··· MATERIAL SUPPLIED ···

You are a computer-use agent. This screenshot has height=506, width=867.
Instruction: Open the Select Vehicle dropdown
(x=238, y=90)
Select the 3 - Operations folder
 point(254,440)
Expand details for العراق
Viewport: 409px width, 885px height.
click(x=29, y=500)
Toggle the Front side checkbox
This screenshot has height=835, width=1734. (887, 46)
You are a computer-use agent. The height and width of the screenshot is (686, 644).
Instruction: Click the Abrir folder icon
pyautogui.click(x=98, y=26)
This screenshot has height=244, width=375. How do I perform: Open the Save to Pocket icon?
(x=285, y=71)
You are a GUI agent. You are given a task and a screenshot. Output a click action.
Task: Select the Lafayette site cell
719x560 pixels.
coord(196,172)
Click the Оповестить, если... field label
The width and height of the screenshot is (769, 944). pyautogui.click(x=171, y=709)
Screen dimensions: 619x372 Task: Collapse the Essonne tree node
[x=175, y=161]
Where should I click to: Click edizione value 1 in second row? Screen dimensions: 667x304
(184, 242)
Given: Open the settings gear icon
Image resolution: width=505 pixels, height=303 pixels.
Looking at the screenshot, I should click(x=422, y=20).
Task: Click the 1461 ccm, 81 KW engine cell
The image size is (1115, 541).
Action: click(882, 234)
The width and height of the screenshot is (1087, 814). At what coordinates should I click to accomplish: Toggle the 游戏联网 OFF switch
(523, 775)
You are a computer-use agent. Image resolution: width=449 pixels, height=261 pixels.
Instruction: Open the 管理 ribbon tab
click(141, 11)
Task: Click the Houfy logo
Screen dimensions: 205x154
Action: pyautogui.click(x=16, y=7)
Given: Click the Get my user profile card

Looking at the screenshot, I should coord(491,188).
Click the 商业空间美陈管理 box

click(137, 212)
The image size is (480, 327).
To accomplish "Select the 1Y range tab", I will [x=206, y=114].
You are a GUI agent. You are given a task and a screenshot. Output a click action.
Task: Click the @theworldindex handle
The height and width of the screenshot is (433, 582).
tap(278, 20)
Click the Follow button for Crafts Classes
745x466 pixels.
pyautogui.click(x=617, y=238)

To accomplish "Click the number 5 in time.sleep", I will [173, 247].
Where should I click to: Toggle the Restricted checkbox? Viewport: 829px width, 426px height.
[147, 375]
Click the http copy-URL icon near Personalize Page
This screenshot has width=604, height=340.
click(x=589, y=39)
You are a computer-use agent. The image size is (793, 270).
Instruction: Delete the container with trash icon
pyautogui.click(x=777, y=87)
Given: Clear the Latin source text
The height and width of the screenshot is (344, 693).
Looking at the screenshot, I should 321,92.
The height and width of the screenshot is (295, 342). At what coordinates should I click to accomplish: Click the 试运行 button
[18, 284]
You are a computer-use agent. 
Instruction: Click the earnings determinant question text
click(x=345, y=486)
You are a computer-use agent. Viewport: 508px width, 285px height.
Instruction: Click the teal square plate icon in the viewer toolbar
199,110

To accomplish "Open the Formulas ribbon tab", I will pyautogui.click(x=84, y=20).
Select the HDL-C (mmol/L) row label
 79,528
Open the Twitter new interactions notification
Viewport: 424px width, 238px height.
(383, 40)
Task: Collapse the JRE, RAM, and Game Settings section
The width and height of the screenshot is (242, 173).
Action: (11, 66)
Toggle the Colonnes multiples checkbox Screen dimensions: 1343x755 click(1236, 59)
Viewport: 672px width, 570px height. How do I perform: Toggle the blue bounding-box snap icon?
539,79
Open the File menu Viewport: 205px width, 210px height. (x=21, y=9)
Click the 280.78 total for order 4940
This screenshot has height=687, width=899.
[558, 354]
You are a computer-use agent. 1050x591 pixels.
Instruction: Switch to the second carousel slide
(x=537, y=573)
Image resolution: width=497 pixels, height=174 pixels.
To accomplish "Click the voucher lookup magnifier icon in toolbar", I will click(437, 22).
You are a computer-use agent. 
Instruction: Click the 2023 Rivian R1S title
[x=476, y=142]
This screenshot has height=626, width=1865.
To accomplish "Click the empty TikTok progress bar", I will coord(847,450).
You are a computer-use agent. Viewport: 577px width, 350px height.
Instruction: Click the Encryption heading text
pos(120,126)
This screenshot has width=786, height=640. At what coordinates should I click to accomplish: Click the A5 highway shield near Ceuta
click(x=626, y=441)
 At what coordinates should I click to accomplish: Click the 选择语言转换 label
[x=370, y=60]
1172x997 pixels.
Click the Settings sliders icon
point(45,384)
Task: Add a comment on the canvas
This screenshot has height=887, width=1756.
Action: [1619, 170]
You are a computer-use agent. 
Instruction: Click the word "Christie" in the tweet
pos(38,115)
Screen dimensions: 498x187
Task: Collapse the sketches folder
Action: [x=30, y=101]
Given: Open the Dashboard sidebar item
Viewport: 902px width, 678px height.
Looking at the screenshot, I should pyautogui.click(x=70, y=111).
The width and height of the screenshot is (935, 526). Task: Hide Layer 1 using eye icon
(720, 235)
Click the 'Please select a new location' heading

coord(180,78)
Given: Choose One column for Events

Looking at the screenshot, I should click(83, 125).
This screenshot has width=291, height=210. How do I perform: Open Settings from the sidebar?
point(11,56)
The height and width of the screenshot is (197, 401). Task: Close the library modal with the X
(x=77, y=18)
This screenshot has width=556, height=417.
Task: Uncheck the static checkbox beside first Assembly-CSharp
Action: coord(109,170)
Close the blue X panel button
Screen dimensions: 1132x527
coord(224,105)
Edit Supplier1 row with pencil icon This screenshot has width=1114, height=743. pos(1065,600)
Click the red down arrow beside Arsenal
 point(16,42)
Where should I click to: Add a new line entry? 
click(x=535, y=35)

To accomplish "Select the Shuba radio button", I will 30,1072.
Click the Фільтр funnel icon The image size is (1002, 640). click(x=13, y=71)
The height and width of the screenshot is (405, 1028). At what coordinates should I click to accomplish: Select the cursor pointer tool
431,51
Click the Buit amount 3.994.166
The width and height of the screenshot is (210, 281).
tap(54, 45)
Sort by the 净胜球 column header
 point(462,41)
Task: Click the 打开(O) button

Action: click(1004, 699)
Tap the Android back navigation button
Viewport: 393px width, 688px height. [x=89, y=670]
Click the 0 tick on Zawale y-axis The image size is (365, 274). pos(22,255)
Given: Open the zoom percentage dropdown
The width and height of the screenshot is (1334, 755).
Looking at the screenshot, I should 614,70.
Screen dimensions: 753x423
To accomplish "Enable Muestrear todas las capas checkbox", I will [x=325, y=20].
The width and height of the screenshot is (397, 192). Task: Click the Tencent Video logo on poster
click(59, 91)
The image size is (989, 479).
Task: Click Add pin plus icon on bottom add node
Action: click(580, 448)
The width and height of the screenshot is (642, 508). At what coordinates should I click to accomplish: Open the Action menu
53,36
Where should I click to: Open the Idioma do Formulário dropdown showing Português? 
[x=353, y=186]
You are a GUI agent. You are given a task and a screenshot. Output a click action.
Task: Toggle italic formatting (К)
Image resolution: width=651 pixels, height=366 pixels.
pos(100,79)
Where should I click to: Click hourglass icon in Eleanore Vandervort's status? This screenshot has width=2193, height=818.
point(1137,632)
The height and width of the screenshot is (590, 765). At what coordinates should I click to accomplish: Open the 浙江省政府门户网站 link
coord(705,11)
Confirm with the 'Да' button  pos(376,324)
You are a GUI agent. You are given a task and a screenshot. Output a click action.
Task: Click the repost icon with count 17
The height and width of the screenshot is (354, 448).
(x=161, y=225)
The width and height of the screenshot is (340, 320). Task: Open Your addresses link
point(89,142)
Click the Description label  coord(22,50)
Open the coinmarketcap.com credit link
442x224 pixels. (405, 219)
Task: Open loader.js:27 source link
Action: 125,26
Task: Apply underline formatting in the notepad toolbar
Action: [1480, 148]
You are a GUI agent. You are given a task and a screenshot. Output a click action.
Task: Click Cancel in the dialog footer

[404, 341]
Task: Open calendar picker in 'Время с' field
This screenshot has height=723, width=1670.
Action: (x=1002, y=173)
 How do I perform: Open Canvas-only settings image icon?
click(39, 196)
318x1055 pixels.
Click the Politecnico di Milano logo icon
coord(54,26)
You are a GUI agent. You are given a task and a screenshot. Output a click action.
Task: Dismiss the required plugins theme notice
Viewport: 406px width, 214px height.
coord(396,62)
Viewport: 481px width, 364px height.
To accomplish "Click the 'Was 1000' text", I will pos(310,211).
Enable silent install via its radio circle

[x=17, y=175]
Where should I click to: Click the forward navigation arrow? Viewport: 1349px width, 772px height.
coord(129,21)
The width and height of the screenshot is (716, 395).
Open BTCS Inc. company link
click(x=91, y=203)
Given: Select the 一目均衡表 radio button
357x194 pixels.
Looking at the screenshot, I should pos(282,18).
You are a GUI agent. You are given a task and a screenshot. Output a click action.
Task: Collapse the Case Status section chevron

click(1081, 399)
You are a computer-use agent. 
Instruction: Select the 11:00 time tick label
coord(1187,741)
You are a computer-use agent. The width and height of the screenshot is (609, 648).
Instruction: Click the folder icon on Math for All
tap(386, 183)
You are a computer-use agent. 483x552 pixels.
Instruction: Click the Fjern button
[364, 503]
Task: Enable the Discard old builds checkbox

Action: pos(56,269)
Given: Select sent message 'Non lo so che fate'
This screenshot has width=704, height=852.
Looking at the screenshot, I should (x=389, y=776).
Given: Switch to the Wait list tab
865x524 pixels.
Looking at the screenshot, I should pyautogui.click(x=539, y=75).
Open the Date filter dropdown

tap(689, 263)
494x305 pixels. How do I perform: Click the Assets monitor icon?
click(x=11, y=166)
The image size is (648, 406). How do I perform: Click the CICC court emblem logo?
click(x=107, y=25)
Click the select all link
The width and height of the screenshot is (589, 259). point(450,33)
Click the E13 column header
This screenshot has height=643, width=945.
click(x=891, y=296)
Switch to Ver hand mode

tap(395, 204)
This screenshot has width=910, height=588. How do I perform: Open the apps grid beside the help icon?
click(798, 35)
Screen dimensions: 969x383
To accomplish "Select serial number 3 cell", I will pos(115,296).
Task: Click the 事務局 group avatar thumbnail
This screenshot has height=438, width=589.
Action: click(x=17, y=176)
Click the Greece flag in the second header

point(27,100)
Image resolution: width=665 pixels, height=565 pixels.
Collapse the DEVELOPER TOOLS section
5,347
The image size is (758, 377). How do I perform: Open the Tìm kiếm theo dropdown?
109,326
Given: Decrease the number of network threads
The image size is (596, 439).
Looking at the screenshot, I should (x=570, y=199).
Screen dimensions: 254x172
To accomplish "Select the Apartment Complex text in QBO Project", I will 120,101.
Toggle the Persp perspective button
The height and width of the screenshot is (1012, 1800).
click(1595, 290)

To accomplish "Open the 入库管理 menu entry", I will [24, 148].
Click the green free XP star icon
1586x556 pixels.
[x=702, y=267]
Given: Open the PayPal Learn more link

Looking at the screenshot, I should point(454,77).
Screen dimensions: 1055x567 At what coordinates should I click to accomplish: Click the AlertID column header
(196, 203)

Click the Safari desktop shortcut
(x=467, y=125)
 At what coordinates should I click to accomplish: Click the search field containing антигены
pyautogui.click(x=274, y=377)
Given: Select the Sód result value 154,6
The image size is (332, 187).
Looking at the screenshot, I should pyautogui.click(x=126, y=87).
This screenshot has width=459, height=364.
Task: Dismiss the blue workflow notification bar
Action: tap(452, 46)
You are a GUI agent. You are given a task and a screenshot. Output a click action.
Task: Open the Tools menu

···

▶ **REQUIREMENTS**:
Begin at the line that has "Click the red down arrow beside Arsenal" and stop after the line that has "[x=353, y=186]". Give only those lines from the listing above, with "funnel" swapped for "filter" and everything else unchanged.

▶ **SOLUTION TO THE EXERCISE**:
Click the red down arrow beside Arsenal
 point(16,42)
Where should I click to: Add a new line entry? 
click(x=535, y=35)

To accomplish "Select the Shuba radio button", I will 30,1072.
Click the Фільтр filter icon The image size is (1002, 640). click(x=13, y=71)
The height and width of the screenshot is (405, 1028). At what coordinates should I click to accomplish: Select the cursor pointer tool
431,51
Click the Buit amount 3.994.166
The width and height of the screenshot is (210, 281).
tap(54, 45)
Sort by the 净胜球 column header
 point(462,41)
Task: Click the 打开(O) button

Action: click(1004, 699)
Tap the Android back navigation button
Viewport: 393px width, 688px height. [x=89, y=670]
Click the 0 tick on Zawale y-axis The image size is (365, 274). pos(22,255)
Given: Open the zoom percentage dropdown
The width and height of the screenshot is (1334, 755).
Looking at the screenshot, I should 614,70.
Screen dimensions: 753x423
To accomplish "Enable Muestrear todas las capas checkbox", I will [x=325, y=20].
The width and height of the screenshot is (397, 192). Task: Click the Tencent Video logo on poster
click(59, 91)
The image size is (989, 479).
Task: Click Add pin plus icon on bottom add node
Action: click(580, 448)
The width and height of the screenshot is (642, 508). At what coordinates should I click to accomplish: Open the Action menu
53,36
Where should I click to: Open the Idioma do Formulário dropdown showing Português? 
[x=353, y=186]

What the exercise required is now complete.